Giulio Bernardi ugilio at gmail.com
Thu Jul 10 09:13:31 CEST 2008


Graeme Geldenhuys ha scritto:
> On Wed, Jul 9, 2008 at 8:17 PM, Giulio Bernardi <ugilio at gmail.com> wrote:
>>> So I assume we have a cross-platform resource compiler now, so is
>>> windres unnecessary? Was pre-processing also implemented?
>> No. To compile .rc files to .res you still need windres. In general you can
>> compile and run it fine on little endian machines, but it doesn't work (at
>> least, it didn't work 6 months ago, don't know if newer versions are endian
>> safe) on big endian machines.
> 
> So is that the technical issue with cross-platform resource compilers?
> The endian handling? Or is there some other technical issue? I
> remember even Kylix didn't have a resource compiler and couldn't
> understand why.  After all, most C/C++ compilers are cross platform
> and they seem to have resource compilers, so what is wrong with Object
> Pascal compilers...
> 
> Sorry if this is dumb, but I obviously don't understand the full issue here...
> 

The concept of "resources" is a bit vague when talking about different 
platforms. Some systems have this concept, some no, and they are all 
different things, though the basic thing that they provide is a way to 
embed data in applications.
E.g. windows has it's own definition of resources, classic Mac OS 
another, Mac OS X another, OS/2 another one, Unix doesn't have 
"resources", and so on. So a "cross platform resource compiler" is not 
common because there isn't a standardized resource format.
In 2.3.1 we support resources "the windows way" on non-windows systems: 
the 2.3.1 fpcres is able to convert .res files to object files which 
will be linked in your application. However we don't have a resource 
compiler yet (a compiler that is able to compile .rc files to .res 
files). There is gnu windres though which is able to do this work. 
Windres can also be compiled on Linux (and on other unixes I think). 
However, windres isn't endian safe so it's useless on big endian 
machines: maybe they never thought about the possibility of 
crosscompilation from, say, linux powerpc to win32.
You can of course embed already made .res files, since the 2.3.1 fpcres 
is endian safe. And it can also compile dfm/lfm/xfm files.

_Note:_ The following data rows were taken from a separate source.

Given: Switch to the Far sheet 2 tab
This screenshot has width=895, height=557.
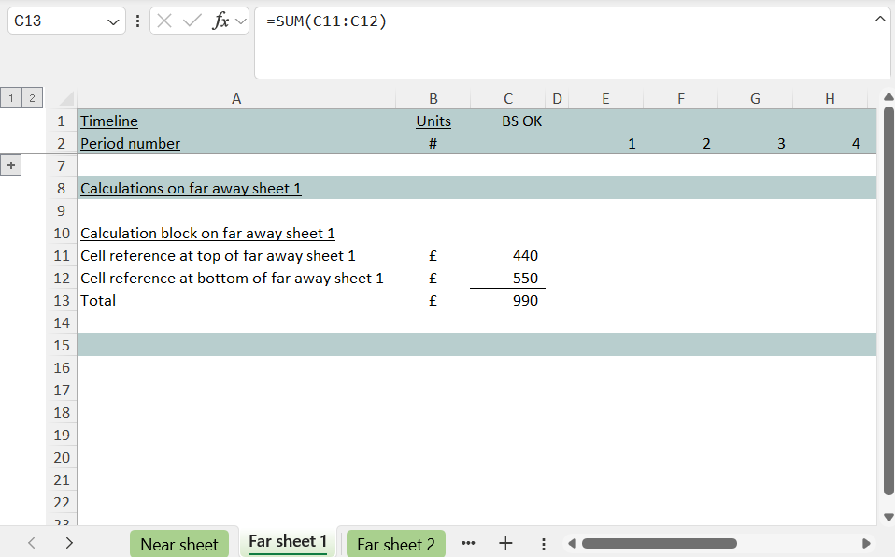Looking at the screenshot, I should click(x=395, y=544).
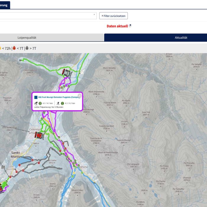Click the red under-7T legend icon
Image resolution: width=207 pixels, height=207 pixels.
coord(14,48)
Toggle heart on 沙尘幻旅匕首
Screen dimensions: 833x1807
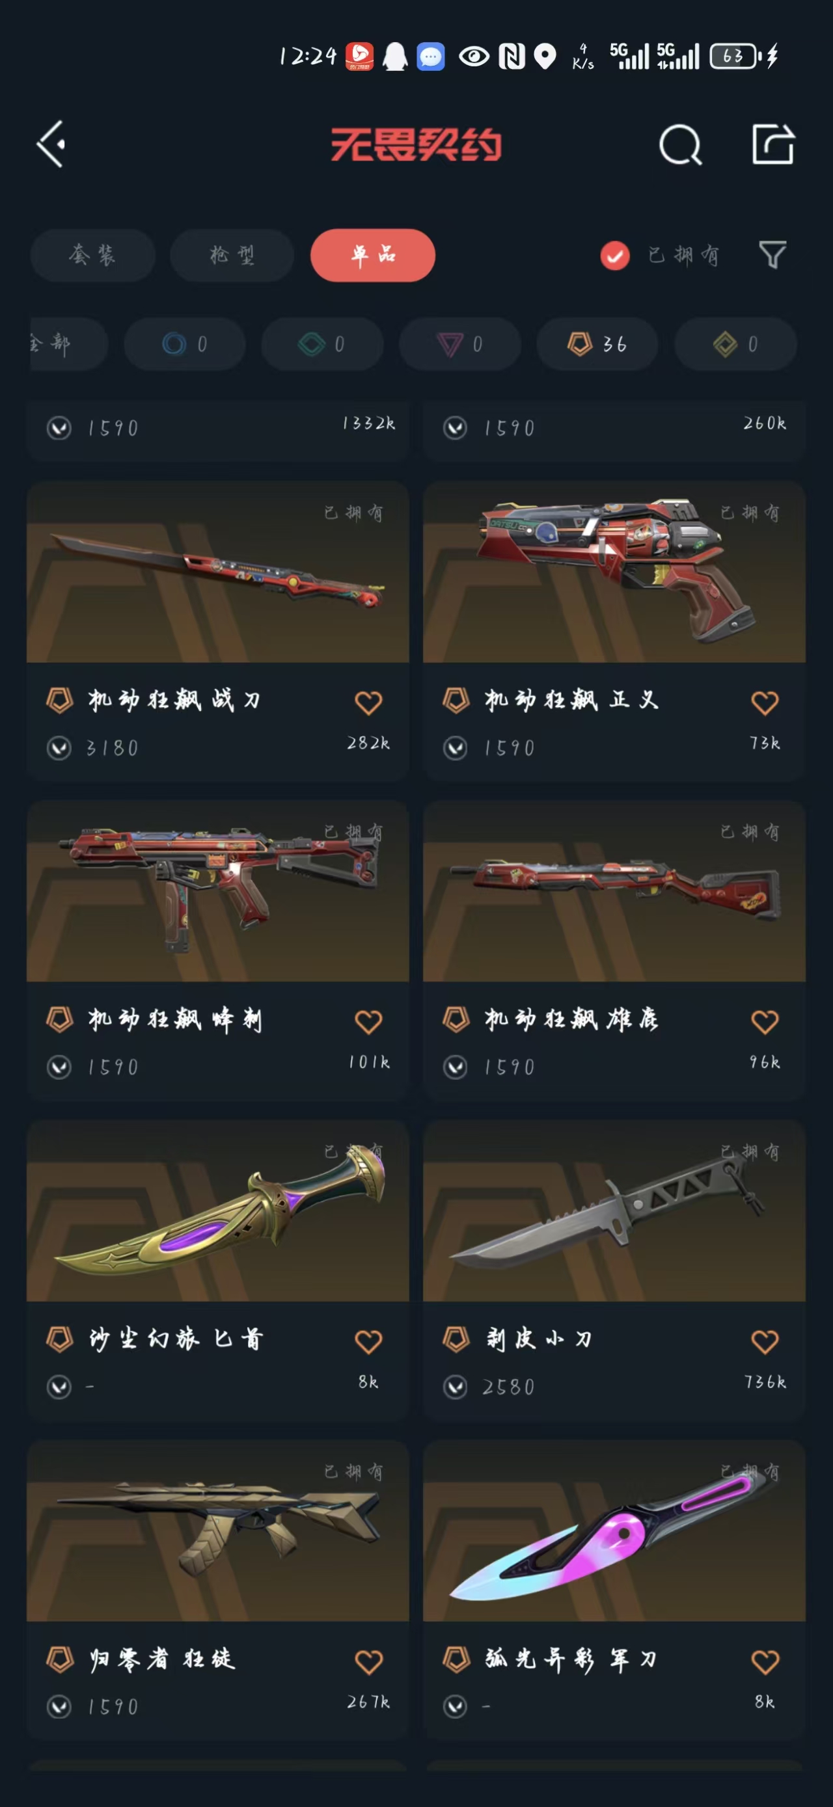coord(368,1342)
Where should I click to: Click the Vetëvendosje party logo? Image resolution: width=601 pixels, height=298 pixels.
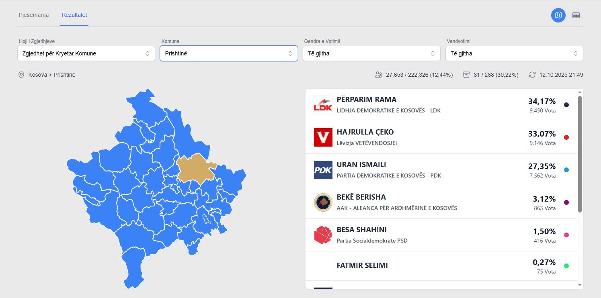pos(323,137)
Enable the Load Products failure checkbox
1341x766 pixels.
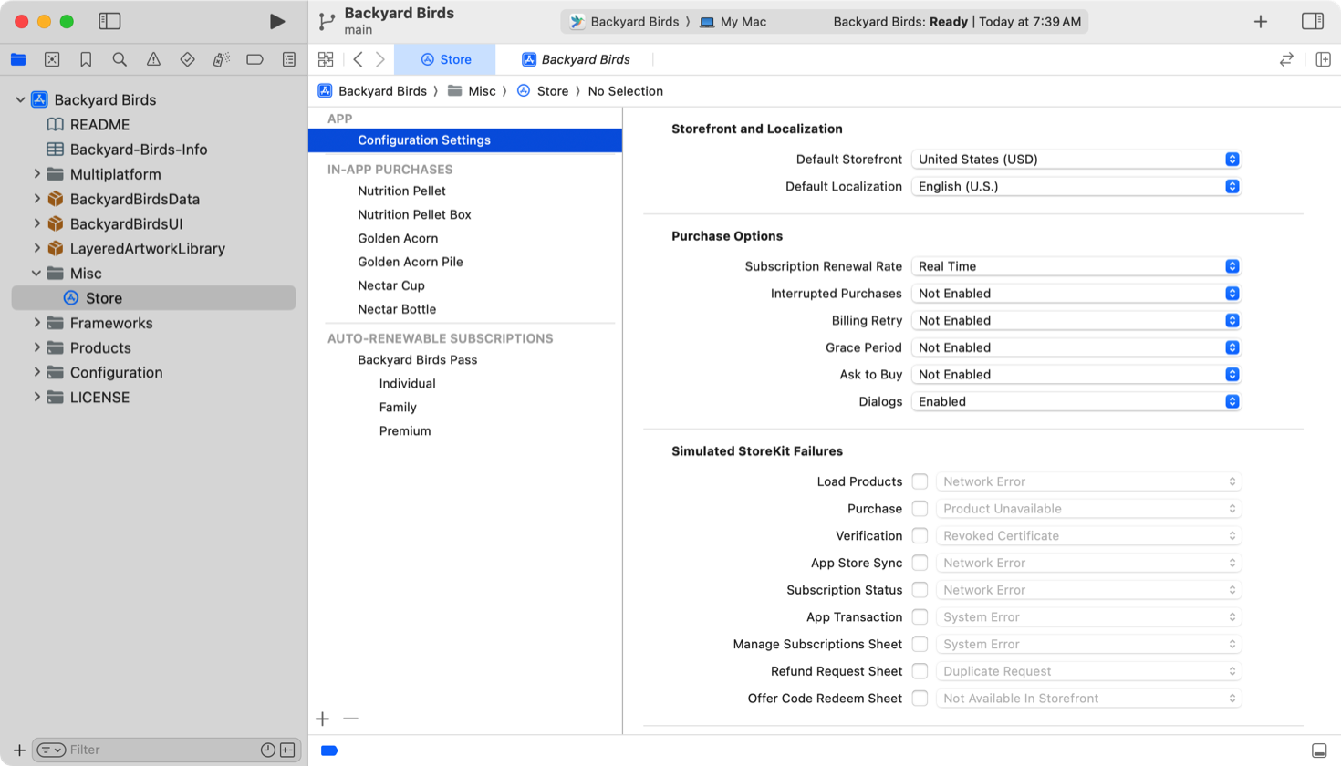tap(920, 481)
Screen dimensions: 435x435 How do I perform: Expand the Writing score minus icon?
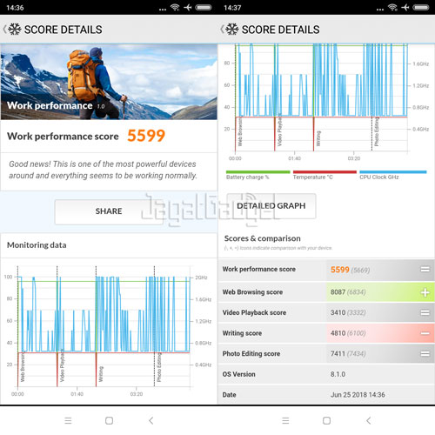[425, 333]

Regarding the fact that most C/C++ compilers have resource compilers... 
well in general OS vendors provide resource compilers if their system 
have this concept (rc.exe from microsoft, ReZ from Apple). Moreover some 
compiler vendor provide their own (brcc32 from borland, wrc from watcom, 
gorc), but they are not "cross platform", even if wrc is able to compile 
  win32, win16 and os2 resource files for those systems.